EXERCISE
Within the listing below, the lines to output run from the one containing "Technologie (29, 2482)" through the one containing "Facilities (292, 1204)"; copy them exactly and nothing else.

MATERIAL FOR THIS EXERCISE
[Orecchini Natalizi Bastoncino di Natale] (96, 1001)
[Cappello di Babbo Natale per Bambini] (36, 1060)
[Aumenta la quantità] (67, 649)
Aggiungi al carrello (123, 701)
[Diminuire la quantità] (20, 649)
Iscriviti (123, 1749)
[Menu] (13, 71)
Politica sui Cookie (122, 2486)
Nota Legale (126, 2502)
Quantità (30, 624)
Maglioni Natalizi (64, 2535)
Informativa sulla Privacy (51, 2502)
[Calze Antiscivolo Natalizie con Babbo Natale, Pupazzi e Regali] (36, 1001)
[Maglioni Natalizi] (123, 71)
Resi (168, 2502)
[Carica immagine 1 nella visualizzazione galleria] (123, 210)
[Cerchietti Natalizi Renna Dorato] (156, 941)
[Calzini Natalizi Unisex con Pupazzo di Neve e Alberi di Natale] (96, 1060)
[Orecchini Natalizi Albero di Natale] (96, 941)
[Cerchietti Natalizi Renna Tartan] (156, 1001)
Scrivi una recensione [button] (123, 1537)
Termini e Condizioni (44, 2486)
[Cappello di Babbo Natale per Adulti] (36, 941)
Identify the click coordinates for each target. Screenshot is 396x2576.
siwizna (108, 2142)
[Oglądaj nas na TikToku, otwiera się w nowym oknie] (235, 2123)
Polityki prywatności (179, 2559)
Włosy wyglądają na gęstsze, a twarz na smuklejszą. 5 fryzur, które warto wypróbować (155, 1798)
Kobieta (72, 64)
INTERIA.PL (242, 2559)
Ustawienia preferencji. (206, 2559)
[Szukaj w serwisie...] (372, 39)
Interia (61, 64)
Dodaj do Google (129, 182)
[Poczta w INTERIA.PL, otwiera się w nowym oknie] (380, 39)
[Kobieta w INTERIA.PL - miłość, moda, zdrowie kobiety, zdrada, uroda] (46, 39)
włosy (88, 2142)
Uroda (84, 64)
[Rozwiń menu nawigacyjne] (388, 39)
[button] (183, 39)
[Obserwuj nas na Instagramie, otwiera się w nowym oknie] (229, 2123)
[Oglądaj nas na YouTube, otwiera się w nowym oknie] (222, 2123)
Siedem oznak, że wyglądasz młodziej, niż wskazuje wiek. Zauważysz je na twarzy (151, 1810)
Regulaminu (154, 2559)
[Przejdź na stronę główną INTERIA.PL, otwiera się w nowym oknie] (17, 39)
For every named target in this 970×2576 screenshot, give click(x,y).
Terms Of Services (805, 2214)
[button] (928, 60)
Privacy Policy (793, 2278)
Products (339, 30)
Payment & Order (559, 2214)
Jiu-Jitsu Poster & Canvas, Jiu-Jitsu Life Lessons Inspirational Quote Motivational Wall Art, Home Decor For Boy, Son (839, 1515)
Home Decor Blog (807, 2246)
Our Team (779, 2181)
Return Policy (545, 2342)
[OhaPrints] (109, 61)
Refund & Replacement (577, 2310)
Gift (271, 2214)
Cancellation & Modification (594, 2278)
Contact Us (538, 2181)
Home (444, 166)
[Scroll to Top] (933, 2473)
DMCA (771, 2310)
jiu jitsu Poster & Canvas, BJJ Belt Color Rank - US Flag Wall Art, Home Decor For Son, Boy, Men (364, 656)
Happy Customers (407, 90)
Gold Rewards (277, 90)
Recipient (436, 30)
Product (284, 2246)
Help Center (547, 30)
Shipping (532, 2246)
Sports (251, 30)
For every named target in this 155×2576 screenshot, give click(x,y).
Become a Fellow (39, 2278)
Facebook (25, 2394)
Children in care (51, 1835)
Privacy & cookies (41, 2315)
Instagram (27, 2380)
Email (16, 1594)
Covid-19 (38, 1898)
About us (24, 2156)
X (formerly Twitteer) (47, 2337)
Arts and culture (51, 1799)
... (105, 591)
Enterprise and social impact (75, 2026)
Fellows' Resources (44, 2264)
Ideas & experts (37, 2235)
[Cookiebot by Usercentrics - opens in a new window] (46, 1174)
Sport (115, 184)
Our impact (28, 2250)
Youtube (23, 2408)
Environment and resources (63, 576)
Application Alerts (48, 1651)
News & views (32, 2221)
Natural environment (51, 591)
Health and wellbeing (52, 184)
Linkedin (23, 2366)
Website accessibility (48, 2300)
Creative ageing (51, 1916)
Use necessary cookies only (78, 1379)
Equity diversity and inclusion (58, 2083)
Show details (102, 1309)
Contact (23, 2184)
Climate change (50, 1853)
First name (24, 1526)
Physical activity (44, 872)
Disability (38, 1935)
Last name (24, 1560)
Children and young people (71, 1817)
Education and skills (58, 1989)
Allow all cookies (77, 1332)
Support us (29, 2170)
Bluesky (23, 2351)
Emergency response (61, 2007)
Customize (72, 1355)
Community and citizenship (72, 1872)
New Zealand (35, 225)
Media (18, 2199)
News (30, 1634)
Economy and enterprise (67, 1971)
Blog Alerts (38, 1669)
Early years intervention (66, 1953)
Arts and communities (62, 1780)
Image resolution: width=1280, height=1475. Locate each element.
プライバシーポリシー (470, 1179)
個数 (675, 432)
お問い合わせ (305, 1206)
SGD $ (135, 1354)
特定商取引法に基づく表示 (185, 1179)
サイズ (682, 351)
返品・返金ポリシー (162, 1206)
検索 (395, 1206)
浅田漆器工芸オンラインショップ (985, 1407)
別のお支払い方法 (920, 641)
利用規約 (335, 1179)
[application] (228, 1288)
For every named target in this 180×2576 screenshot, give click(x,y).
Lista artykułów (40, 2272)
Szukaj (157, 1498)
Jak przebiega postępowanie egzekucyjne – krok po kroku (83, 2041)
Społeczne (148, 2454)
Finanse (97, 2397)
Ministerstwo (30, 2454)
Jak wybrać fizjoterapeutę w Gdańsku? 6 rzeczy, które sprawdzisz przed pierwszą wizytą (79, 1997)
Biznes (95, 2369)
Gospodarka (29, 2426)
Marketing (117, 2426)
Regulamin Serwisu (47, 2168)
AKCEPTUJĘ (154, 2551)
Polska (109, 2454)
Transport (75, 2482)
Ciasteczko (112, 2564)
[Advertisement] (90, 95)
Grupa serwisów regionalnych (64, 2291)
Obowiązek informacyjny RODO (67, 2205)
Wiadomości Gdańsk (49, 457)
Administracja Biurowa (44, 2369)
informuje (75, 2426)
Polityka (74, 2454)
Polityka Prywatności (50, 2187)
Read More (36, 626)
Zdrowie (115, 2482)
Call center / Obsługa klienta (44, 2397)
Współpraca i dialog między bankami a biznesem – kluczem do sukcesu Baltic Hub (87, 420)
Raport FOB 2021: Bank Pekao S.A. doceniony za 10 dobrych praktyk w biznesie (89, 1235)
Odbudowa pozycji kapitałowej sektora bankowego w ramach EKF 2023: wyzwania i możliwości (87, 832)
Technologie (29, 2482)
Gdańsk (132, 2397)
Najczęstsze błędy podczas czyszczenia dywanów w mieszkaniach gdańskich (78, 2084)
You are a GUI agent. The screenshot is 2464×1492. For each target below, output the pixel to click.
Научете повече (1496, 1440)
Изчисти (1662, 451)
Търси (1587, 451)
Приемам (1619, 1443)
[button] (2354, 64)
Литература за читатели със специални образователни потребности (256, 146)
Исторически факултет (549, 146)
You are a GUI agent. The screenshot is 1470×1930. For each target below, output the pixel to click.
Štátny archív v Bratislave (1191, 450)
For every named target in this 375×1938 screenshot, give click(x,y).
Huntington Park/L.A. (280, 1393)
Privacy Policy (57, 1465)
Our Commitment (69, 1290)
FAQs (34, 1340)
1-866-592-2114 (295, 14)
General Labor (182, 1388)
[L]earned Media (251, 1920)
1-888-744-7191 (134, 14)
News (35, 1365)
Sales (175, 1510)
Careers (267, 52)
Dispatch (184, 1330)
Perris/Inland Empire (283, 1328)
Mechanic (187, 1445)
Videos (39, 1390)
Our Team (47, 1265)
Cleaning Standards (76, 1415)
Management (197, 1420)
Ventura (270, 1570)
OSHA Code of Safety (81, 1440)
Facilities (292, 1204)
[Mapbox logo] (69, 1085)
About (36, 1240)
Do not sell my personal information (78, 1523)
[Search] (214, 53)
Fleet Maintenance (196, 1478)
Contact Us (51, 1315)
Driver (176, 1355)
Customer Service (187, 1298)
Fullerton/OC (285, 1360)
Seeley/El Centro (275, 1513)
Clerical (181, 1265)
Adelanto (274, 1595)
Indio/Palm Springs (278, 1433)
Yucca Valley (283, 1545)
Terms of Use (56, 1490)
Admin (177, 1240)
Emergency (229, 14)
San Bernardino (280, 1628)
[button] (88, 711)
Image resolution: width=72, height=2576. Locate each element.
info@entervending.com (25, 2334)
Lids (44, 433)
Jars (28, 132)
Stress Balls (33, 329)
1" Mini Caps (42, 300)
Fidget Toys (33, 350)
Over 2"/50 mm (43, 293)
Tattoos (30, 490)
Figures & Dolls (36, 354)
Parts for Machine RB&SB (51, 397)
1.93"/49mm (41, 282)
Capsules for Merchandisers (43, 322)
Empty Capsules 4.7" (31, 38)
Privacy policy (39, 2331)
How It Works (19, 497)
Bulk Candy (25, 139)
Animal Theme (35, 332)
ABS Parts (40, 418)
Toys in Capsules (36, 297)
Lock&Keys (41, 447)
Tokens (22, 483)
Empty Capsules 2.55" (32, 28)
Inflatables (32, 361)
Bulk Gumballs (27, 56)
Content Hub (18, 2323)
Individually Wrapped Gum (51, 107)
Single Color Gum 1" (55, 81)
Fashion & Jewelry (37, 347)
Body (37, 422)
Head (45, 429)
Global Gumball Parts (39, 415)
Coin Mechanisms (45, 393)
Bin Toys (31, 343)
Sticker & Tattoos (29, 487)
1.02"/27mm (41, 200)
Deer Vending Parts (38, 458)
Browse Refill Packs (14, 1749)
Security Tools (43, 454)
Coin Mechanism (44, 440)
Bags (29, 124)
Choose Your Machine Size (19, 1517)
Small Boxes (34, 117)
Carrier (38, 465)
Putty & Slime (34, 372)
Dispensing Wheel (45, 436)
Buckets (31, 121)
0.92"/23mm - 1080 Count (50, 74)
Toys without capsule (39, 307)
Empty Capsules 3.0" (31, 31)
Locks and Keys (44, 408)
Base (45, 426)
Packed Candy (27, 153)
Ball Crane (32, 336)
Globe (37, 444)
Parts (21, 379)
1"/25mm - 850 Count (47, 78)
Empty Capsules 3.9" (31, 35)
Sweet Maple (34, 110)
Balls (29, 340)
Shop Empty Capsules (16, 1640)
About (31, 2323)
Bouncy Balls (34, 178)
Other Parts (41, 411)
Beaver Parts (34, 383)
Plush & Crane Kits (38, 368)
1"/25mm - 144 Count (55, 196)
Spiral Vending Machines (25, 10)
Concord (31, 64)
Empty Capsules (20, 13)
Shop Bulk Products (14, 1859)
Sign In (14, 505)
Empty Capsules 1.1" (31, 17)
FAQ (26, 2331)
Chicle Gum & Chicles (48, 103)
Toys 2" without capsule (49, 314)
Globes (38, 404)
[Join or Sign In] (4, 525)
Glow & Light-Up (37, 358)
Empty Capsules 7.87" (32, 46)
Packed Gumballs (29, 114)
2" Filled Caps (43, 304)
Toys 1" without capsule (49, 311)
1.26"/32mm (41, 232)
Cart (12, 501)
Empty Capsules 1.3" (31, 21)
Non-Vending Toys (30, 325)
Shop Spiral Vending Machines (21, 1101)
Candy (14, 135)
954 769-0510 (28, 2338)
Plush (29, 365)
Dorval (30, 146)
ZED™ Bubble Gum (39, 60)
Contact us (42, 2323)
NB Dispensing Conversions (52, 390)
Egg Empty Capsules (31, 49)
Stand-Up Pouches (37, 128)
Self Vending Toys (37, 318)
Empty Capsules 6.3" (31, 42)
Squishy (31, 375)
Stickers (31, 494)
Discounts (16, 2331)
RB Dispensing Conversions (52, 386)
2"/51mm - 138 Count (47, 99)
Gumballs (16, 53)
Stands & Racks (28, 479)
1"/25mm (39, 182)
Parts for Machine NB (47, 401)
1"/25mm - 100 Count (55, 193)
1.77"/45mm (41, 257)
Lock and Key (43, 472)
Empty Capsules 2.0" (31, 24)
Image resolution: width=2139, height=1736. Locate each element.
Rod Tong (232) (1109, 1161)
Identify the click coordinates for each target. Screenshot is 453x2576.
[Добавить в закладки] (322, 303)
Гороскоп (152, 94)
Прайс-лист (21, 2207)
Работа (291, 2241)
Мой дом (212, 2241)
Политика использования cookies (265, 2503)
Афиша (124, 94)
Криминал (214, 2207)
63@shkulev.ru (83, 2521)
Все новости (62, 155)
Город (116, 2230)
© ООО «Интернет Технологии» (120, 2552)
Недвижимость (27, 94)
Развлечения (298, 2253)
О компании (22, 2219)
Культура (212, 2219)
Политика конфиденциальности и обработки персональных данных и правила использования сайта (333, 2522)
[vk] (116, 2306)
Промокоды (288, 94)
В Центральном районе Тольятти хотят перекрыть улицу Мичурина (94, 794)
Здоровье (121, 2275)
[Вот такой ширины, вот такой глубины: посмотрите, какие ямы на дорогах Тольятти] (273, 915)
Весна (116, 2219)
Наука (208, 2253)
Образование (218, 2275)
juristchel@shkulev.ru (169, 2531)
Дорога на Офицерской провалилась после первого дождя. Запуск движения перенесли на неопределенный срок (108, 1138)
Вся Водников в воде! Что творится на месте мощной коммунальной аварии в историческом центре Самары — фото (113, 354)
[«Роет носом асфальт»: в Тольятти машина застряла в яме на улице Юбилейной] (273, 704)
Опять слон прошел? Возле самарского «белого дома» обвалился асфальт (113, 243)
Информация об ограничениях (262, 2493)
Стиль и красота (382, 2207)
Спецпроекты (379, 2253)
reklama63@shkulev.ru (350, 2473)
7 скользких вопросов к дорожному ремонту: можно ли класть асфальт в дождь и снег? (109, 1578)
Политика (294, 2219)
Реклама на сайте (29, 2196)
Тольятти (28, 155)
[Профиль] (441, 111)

ANSWER BOX
Technologie (29, 2482)
Gdańsk (132, 2397)
Najczęstsze błędy podczas czyszczenia dywanów w mieszkaniach gdańskich (78, 2084)
You are a GUI agent. The screenshot is 2464×1492. For each target below, output the pixel to click.
Научете повече (1496, 1440)
Изчисти (1662, 451)
Търси (1587, 451)
Приемам (1619, 1443)
[button] (2354, 64)
Литература за читатели със специални образователни потребности (256, 146)
Исторически факултет (549, 146)
You are a GUI agent. The screenshot is 1470×1930. For each target below, output the pixel to click.
Štátny archív v Bratislave (1191, 450)
For every named target in this 375×1938 screenshot, give click(x,y).
Huntington Park/L.A. (280, 1393)
Privacy Policy (57, 1465)
Our Commitment (69, 1290)
FAQs (34, 1340)
1-866-592-2114 (295, 14)
General Labor (182, 1388)
[L]earned Media (251, 1920)
1-888-744-7191 (134, 14)
News (35, 1365)
Sales (175, 1510)
Careers (267, 52)
Dispatch (184, 1330)
Perris/Inland Empire (283, 1328)
Mechanic (187, 1445)
Videos (39, 1390)
Our Team (47, 1265)
Cleaning Standards (76, 1415)
Management (197, 1420)
Ventura (270, 1570)
OSHA Code of Safety (81, 1440)
Facilities (292, 1204)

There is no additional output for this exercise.